What matters most when working to achieve the result your clients are craving?
If you could just say three words to the people you most want to help and they’d instantly ‘get it’ – what would those three words be?
2. Messages of Possibility:
What do you see as possible that others don’t? What do your people see as impossible that isn’t?
__________ can be ____________ (e.g. niching can be easy, marketing can be warm and honest)
__________ doesn’t need to be ____________ (it doesn’t need to be this way, relationships don’t need to painful)
3. Messages of Reality:
What’s the tough love, ‘real talk’, wake up call that your people need to hear to snap them out of it?
Where are you people’s expectations wildly out of whack with reality? What are the expectations they should just let go of entirely.
What are your people missing that prevents them from succeeding?
4. Messages of Necessity: “We need to . . .”
What do you think is required of your people, or the world, to really create what we want?
What’s the work that hasn’t been done that needs to be done?
5. New Idea Messages:
What’s the new, contrarian, out of the box idea you have that might blow people’s minds if they heard it?
6. Reframing Messages:
What’s something that your people are most ashamed of that you actually see as a potential strength or resource for them?
7. Other questions to ask yourself to identify your message:
If you could go back in time, what’s the message you want to give the earlier version of yourself – what’s the message that would have made the biggest difference for you to hear?
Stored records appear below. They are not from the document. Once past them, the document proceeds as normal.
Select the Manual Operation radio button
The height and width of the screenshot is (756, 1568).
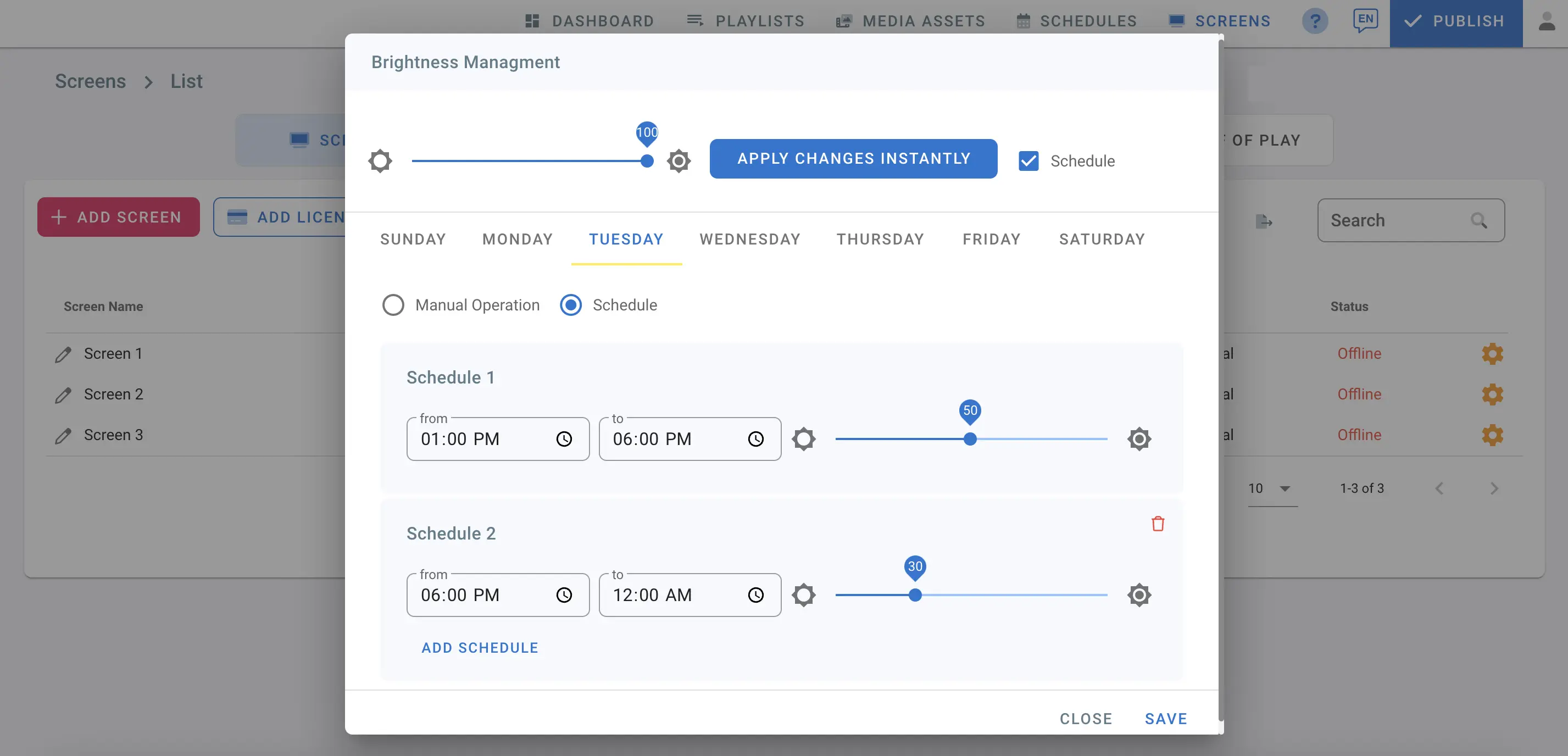(393, 305)
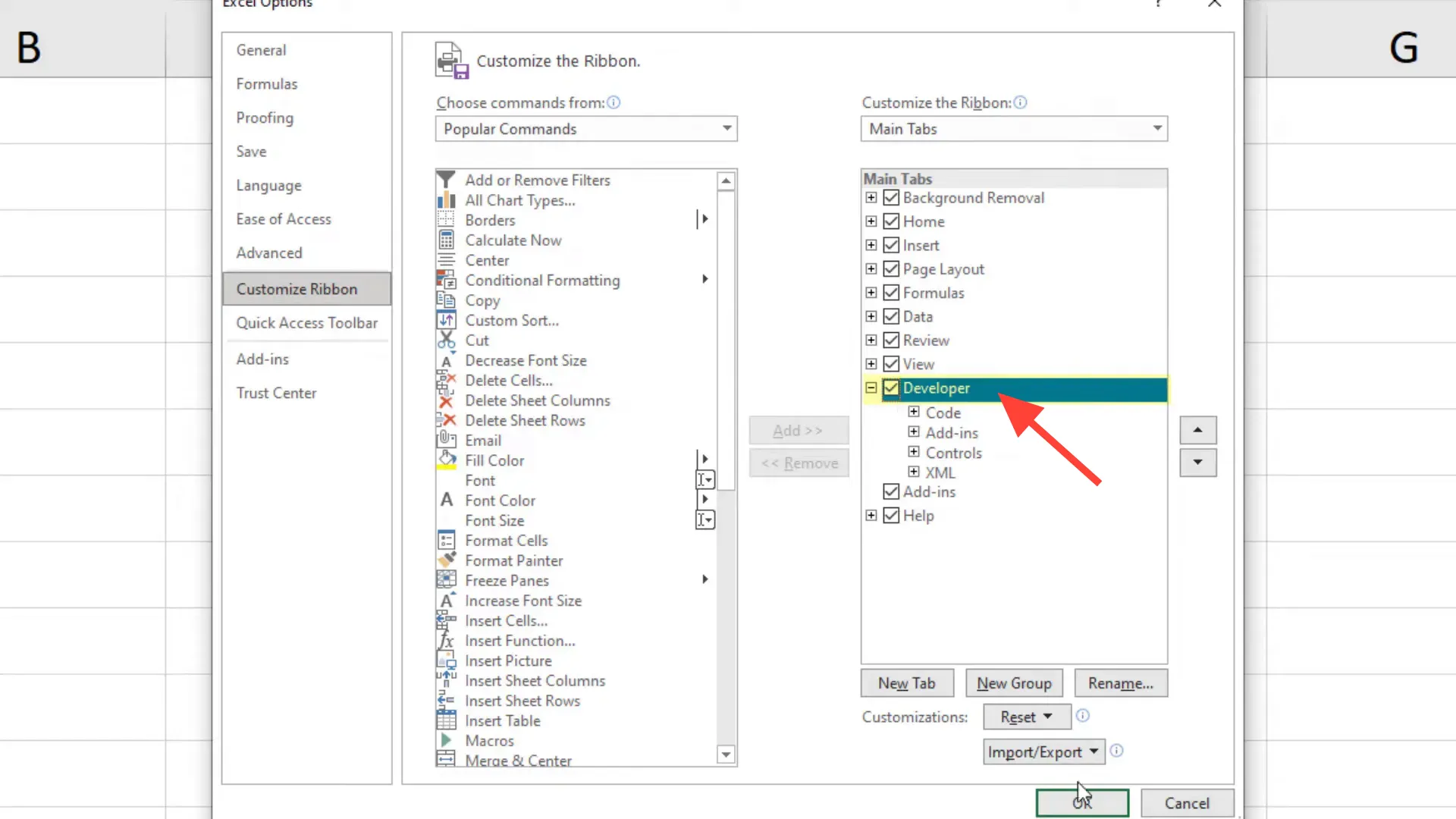Select the Calculate Now command icon

[447, 240]
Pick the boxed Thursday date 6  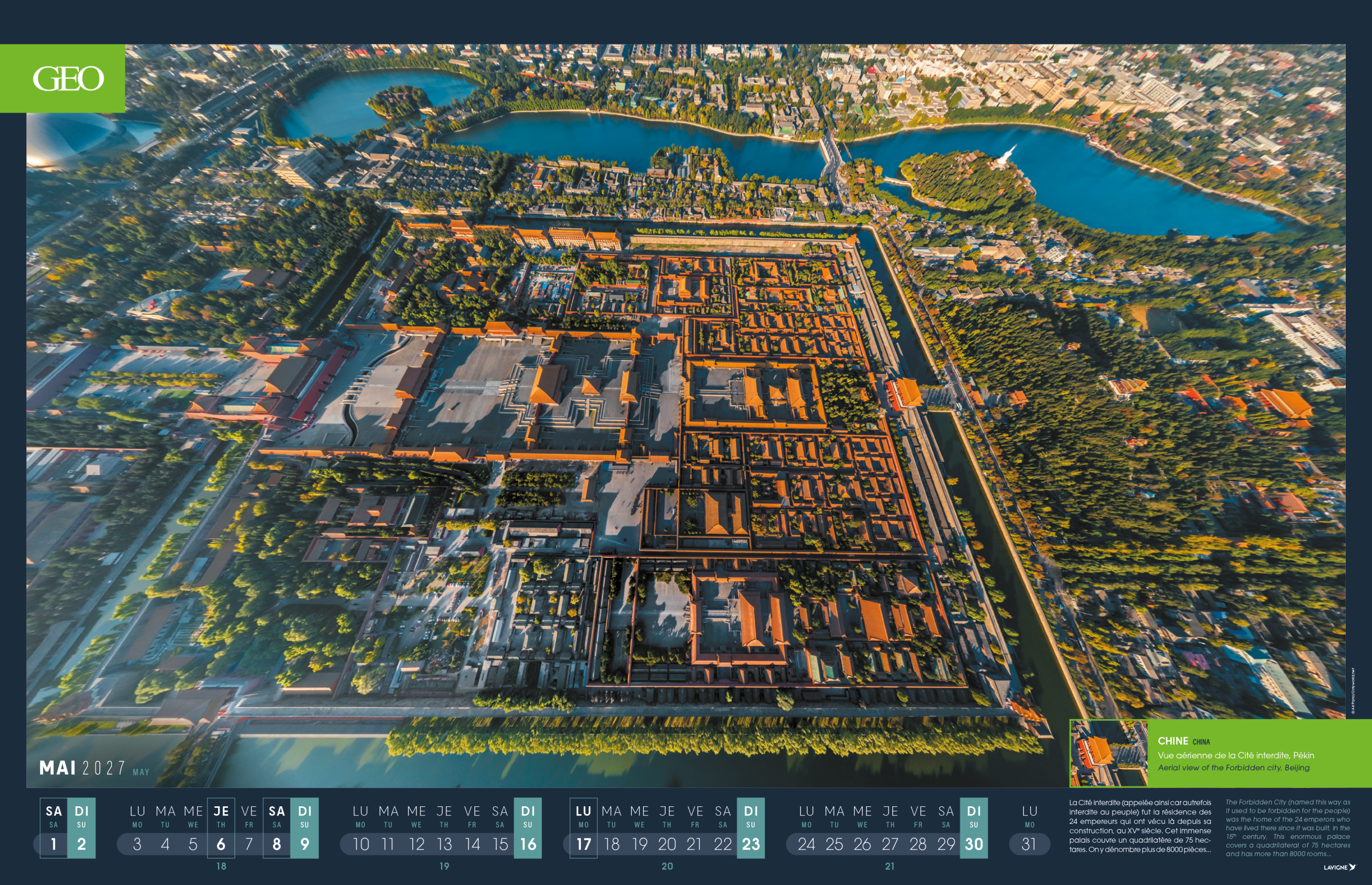click(x=221, y=844)

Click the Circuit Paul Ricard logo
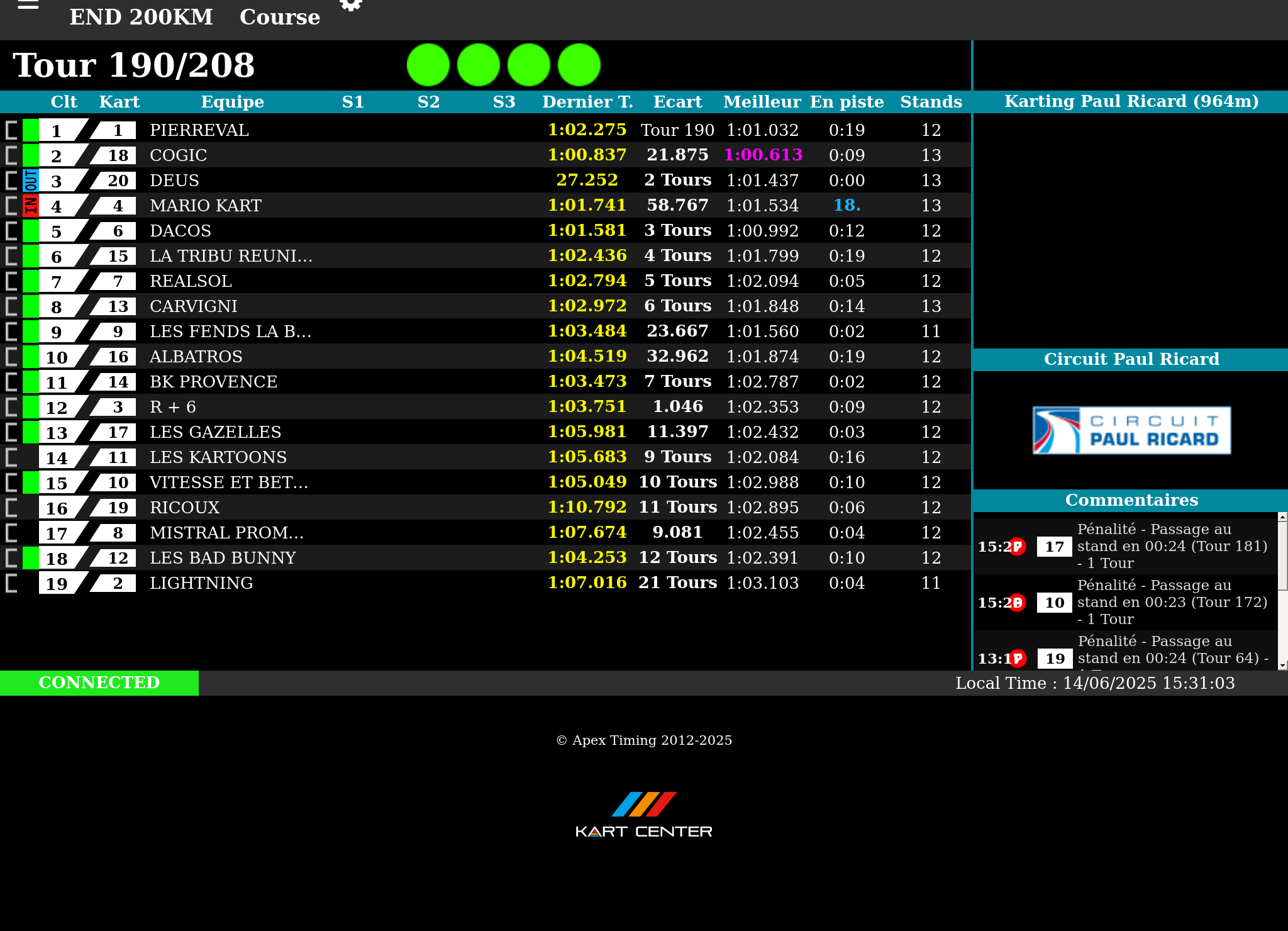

What do you know about being human that, once you really understood it, made it easier?
What are you daring your clients to try?
Having lived through your story, and knowing the issues you most want to help these people with – what is the one message you MOST want the world to hear?
What are your favourite proverbs, maxims and aphorisms and quotes? Which ones do you keep coming back to that most deeply resonate with you? Might these hold a key to your message?
What’s the truth about the nature of the problems they currently face?
What’s the truth about what it will take to get what they want?